# Daiwa Tackle Pricing



## Buff (Dec 31, 2005)

Just a quick one.
Just been informed by my regular tackle store here in Adelaide that they have been told by Daiwa that the book price for all Daiwa gear will be increasing by 20% by the middle of next month  .

Have just put on order to miss the price rise a Saltiga Z4500 that I have been Humming and Haring about for ages :twisted:

So if you NEED a new reel it may pay to get it sooner than later :?


----------



## fishnfreak (Jun 22, 2007)

Whoa, how can they justify that? Have the reels suddenly aged, and become higher quality all of a sudden?


----------



## Nativeman (Sep 6, 2005)

Thanks for the heads up, I've been eying off a new reel or two from the daiwa stable. 

Cheers


----------



## Feral (Oct 18, 2008)

I'd be surprised if most gear only rose by 20%, the dollar has dropped nearly 40% in the last 3 months (stuff the financial crisis its the dollar drop that is going to hurt us all!)


----------



## SharkNett (Feb 20, 2006)

Didn't notice alot of tackle prices drop while the dollar was up tho :twisted:


----------



## Wrassemagnet (Oct 17, 2007)

that's right Buff, i have heard the same from blokes selling all sorts of tackle, not just Daiwa. Overseas ebay purchases are already reflecting the full aussie dollar woes so in fact it is a good time to buy old stock retail from Aussie stores if you are in the market. There is a 20% off g loomis special for october at a well known mail order place based in coff's harbour and i bit the bullet (or it bit me??) today for a surf rod and surf reel (happened to be a Daiwa)- i have no association with them other than as a regularly fleeced tackle junkie customer, not sure if i am allowed to post their name here...
Jim


----------



## Wrassemagnet (Oct 17, 2007)

Ok thanks Kraley,

it's motackle, http://www.motackle.com.au.

nup, no compo of any sort from them nor am i involved in any other type of agency arrangement in my line of work. Also, i am carefully not commenting on whether it actually is good value or whether to expect good service etc it's strictly buyer beware and all that.

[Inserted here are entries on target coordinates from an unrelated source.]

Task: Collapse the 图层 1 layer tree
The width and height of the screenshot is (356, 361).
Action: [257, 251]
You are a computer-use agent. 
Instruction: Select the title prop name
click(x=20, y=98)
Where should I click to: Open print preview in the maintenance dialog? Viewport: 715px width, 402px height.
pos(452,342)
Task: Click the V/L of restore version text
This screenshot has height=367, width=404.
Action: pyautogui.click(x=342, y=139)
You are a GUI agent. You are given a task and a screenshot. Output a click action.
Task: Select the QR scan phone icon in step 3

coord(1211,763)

hope this helps a few tackle junkies, gawd i nearly died when i saw the lure collections on a related thread.

Jim


----------



## Jase (Aug 11, 2008)

I picked up a Saltiga Z4500 a couple of months ago - sweet piece of kit!

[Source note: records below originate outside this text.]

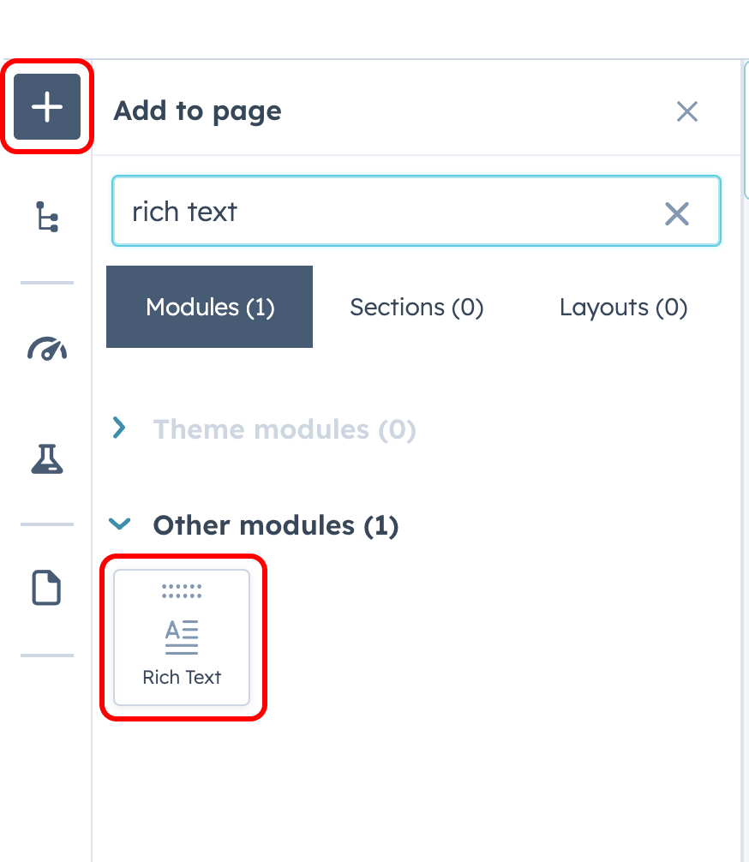Click the plus Add icon in sidebar
Viewport: 749px width, 862px height.
47,108
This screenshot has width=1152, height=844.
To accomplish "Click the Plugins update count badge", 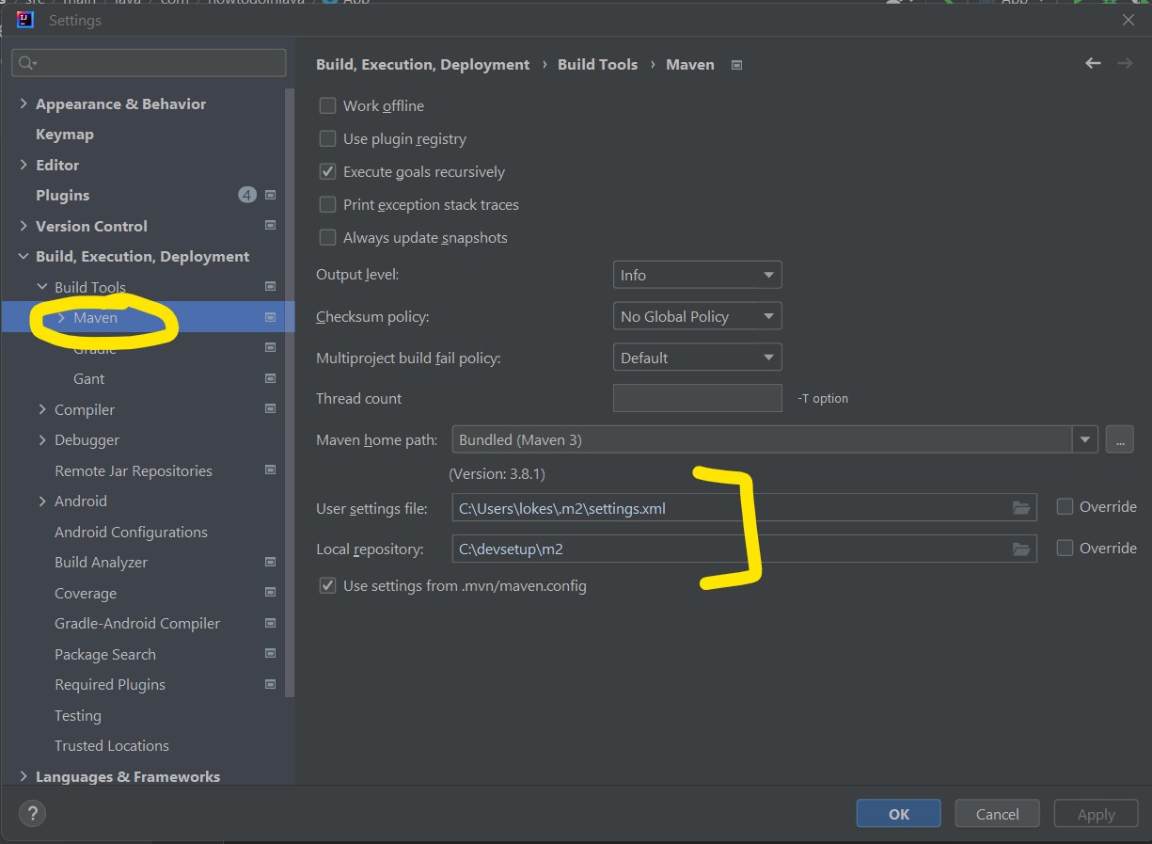I will pyautogui.click(x=246, y=195).
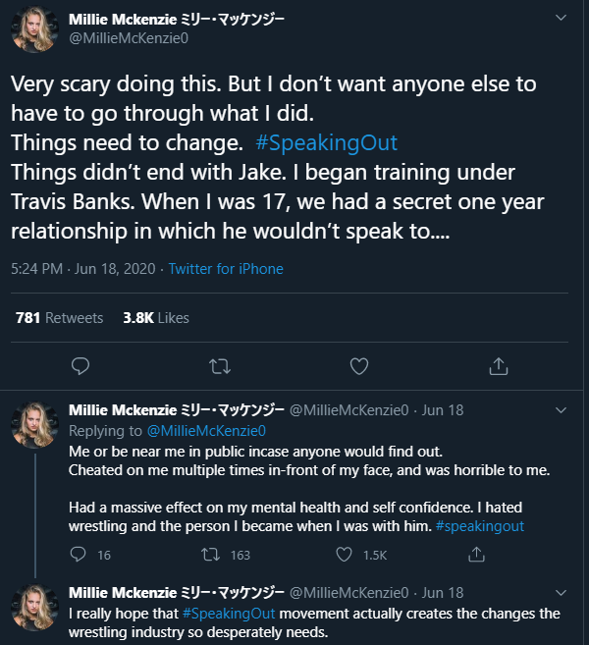Screen dimensions: 589x645
Task: Open the avatar on the last reply tweet
Action: [x=35, y=607]
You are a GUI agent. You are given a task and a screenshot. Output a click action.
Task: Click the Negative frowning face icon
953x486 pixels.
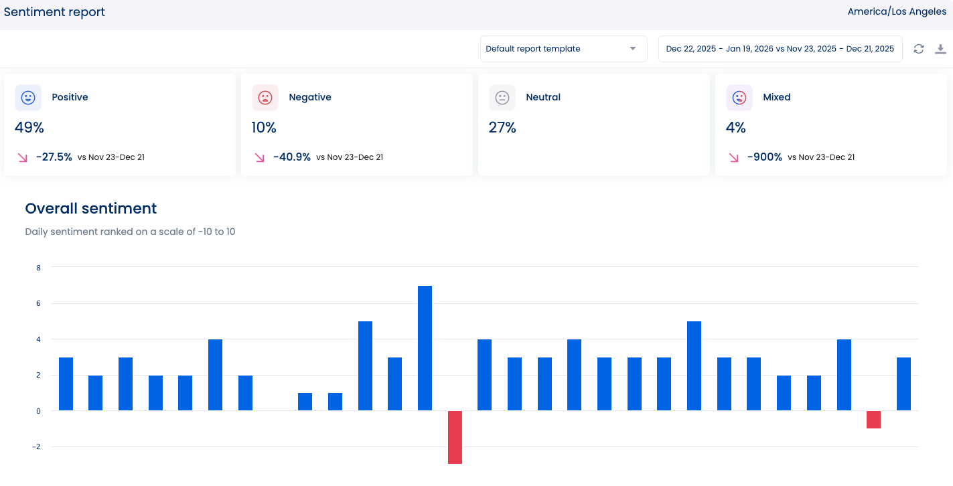click(265, 98)
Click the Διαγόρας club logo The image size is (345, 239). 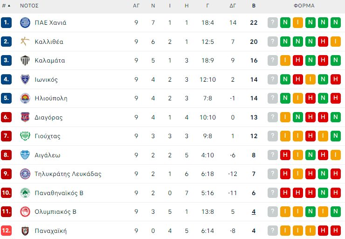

yep prices are all going to be increasing, the Yen is at around 58 cents!!!! I was in Japan in July and the price was 99 cents!

Ananconda are having a 15% off all fishing gear tomorrow in most states and friday in others, they stock some Daiwa Tournament reels including Saltiga stuff so it might be worth thinking about?

cheers

Jase


----------



## SharkNett (Feb 20, 2006)

leftieant said:


> Not just tackle going up... I work in a bicycle store and we are dealing with cost increases of 20 to 40% on imported bikes. One manufacturer has increased their wholesale price twice in the last four weeks. With the dollar dropping, steel and rubber prices rising, we're caught smack bang in the middle!


Thanks for tip. Ordered myself a pre increase 2009 Scott P1 today.


----------